In order to tackle these problems and in an attempt to rebalance the EU market, the European Commission decided to reintroduce export refunds on pig meat from Jan 27, 2004.
The Commission wants this to be a short-term measure. Refunds are eligible only until April 2004. Export refunds for pig meat have not been applied since June 2000.
EU export refunds are eligible on exports of fresh, chilled and frozen pig meat. The Pig meat Management Committee set the rates at 40 Euro/100 kg for half-carcasses and cuts, and at 25 Euro/100 kg for bellies for export. At the same time, the refund rate for dried hams (Inc. Parma Ham) has been reduced to 56.5 Euro/100 kg.
The export refunds are eligible to all third country markets except the 10 new member states and the two applicant countries Romania and Bulgaria.
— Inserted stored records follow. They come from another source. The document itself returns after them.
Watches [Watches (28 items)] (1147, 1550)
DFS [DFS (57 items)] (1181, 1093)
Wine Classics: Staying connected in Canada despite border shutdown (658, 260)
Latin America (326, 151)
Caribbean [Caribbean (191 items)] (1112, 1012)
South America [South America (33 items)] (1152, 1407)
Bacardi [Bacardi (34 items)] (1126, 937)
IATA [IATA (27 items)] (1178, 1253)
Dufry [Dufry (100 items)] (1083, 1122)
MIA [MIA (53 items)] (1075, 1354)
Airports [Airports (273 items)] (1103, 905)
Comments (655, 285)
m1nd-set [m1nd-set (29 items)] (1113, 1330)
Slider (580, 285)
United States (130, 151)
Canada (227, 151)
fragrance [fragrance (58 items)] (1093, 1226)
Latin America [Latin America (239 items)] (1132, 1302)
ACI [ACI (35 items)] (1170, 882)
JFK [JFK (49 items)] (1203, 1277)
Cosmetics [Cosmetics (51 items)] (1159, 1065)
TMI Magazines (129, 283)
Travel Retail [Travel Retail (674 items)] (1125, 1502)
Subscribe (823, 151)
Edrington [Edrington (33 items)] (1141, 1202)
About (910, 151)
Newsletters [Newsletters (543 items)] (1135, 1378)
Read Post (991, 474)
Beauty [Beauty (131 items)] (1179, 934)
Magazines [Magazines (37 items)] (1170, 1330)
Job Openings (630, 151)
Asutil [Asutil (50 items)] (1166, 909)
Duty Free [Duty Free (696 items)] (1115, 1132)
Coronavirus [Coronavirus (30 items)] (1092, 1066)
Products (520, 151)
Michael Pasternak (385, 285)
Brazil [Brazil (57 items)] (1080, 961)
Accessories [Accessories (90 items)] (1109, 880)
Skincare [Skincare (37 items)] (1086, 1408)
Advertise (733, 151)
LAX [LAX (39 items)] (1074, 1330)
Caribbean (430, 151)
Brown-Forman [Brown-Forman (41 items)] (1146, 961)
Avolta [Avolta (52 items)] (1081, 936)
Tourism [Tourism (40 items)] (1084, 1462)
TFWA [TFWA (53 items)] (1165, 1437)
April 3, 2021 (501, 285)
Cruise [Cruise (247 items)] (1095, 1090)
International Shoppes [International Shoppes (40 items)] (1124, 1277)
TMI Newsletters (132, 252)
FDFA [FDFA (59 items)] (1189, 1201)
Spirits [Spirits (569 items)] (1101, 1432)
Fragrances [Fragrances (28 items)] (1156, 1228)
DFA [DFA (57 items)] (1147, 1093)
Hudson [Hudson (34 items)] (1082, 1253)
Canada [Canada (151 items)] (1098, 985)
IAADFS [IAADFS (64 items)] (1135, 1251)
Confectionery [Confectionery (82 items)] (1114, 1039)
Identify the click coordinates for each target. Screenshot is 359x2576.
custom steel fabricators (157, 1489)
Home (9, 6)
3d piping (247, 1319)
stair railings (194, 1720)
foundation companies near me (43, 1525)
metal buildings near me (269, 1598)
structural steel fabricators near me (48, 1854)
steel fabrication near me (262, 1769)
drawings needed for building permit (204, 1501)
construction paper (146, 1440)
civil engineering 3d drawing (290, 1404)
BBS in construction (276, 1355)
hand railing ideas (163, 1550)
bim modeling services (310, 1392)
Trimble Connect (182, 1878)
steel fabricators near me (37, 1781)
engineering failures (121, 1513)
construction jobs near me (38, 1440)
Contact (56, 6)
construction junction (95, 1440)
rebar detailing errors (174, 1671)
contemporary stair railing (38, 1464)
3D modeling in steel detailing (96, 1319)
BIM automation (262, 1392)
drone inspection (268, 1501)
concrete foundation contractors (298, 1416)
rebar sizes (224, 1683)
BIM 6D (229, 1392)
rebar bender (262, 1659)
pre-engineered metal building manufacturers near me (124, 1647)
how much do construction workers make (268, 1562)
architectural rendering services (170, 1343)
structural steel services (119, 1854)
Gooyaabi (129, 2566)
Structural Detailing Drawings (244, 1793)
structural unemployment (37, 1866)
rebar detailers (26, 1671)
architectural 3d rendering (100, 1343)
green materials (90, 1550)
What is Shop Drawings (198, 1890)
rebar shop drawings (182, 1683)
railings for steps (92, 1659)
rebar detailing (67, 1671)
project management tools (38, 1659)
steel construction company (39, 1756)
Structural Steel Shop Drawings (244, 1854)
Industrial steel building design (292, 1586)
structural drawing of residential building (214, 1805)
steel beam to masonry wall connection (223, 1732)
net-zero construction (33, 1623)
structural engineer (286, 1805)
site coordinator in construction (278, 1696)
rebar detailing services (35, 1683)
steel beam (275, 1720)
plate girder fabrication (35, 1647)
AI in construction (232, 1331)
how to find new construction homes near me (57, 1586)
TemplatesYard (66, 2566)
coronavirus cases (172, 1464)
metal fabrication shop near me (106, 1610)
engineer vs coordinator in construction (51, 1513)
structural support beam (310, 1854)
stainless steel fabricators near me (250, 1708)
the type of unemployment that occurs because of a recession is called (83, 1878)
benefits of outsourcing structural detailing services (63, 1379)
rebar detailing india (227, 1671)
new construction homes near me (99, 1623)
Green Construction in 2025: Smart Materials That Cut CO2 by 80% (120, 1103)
Slovenia and Latvia expressed concerns earlier about export refunds - and the potential for competition with meat from the CC-10 on the Russian market - industry sources have pointed out that Poland did not help the situation in December when it introduced refunds on its pork exports to Russia. Russia is the most important European export market, which introduced restrictive import quotas last year.
Emphasizing that "exceptional circumstances call for exceptional measures," the Commission also confirmed that the export licenses awarded with refunds will have to be used by the end of April of this year, in hopes of rebalancing the EU market prior to EU Enlargement.
The pig meat Management Committee meeting also envisaged the suspension of Private Storage Aid, which was opened in December 2003. While the meat in Private Storage Aid will have to come out of storage within six months, much of it is already intended for export, notably to the Japanese market where the current safeguard measures are due to be lifted on April 1, 2004.
The problems on the EU pig meat market additionally led to the introduction of French national pig meat aid. Under this plan some 15 million Euro will be made available to stop pig production. Other measures include: reducing the number of producer groups, encouraging the establishment of a stabilizing fund for times of market crisis, strengthening the abattoir, establishing a price quotation for cuts, streamlining the environmental regulation, having market activities and having better quality labeling.